— start Record list —

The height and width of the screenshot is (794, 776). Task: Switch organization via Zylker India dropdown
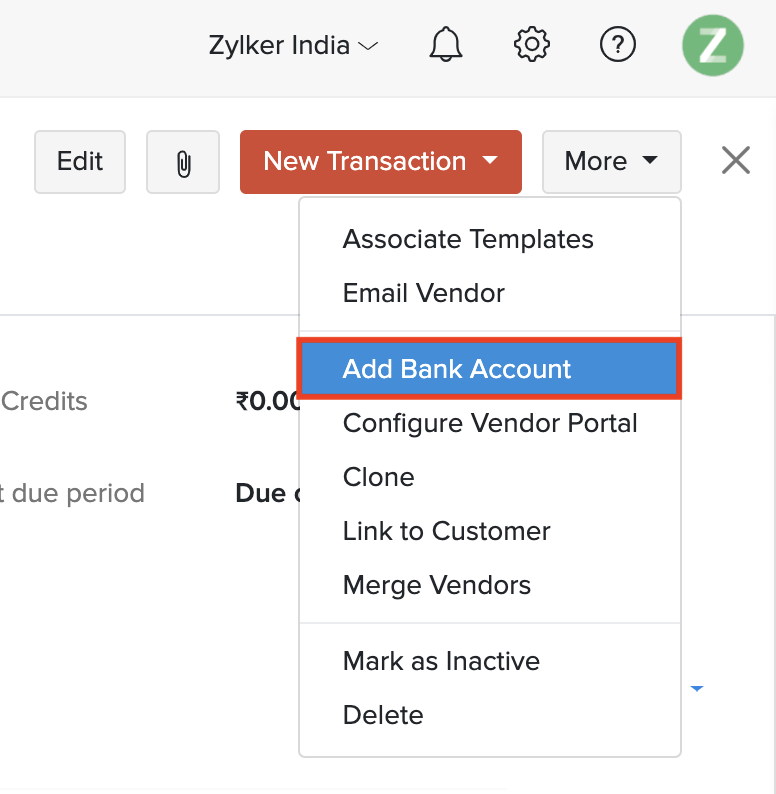(293, 46)
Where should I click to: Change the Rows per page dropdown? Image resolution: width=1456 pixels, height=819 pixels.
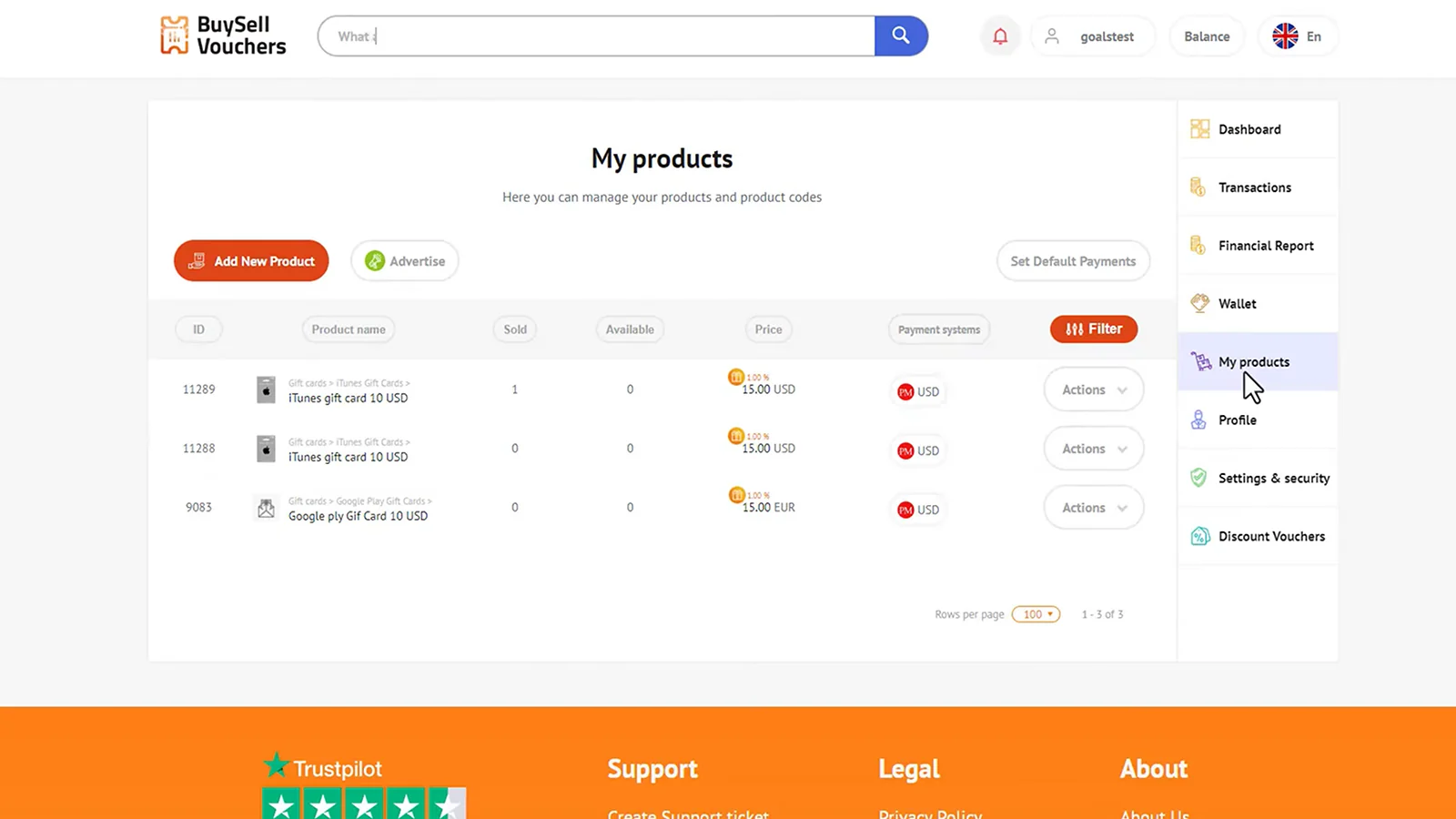[1036, 614]
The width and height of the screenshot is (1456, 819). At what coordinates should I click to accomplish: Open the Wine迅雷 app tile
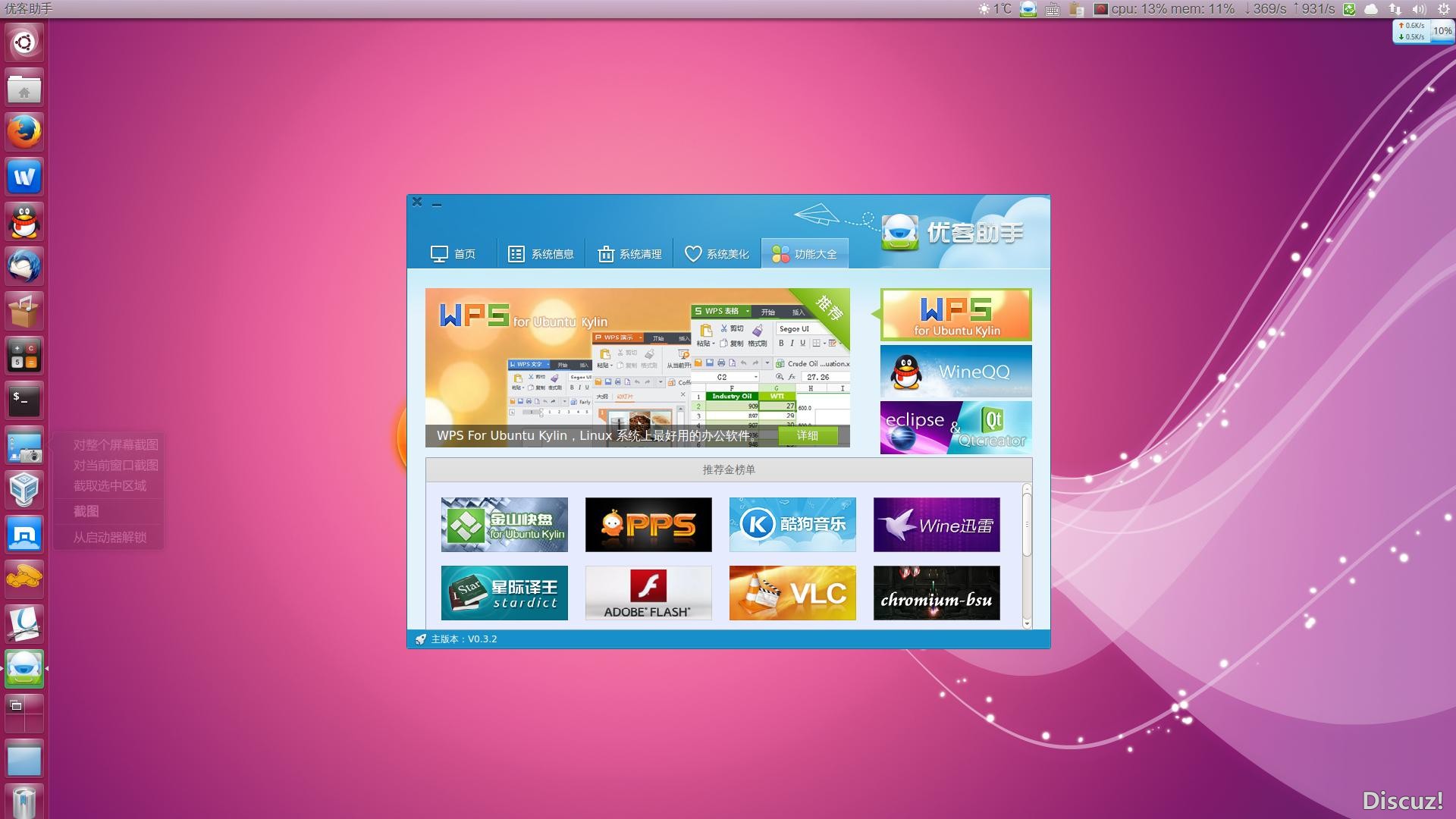937,525
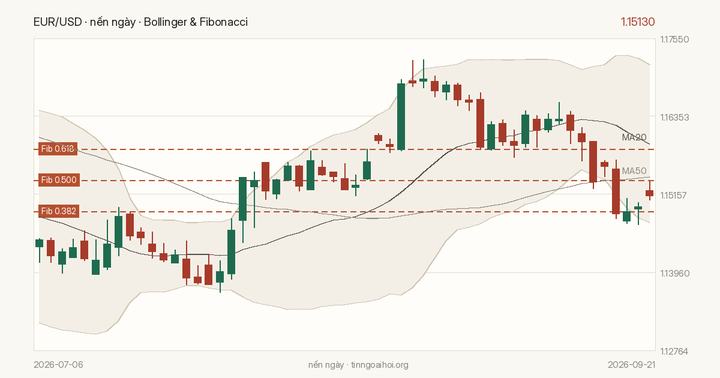Click the 1.12764 price axis label
Image resolution: width=720 pixels, height=378 pixels.
coord(675,351)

— end Record list —

**The task**
Copy down the records word for word, from the line containing "Where should I" through the end of the records, and leave the pictures out.

**Response to this exercise**
Where should I click to: Change the Rows per page dropdown? Image resolution: width=1456 pixels, height=819 pixels.
[1036, 614]
The width and height of the screenshot is (1456, 819). At what coordinates should I click to accomplish: Open the Wine迅雷 app tile
937,525
Click the 1.12764 price axis label
Image resolution: width=720 pixels, height=378 pixels.
coord(675,351)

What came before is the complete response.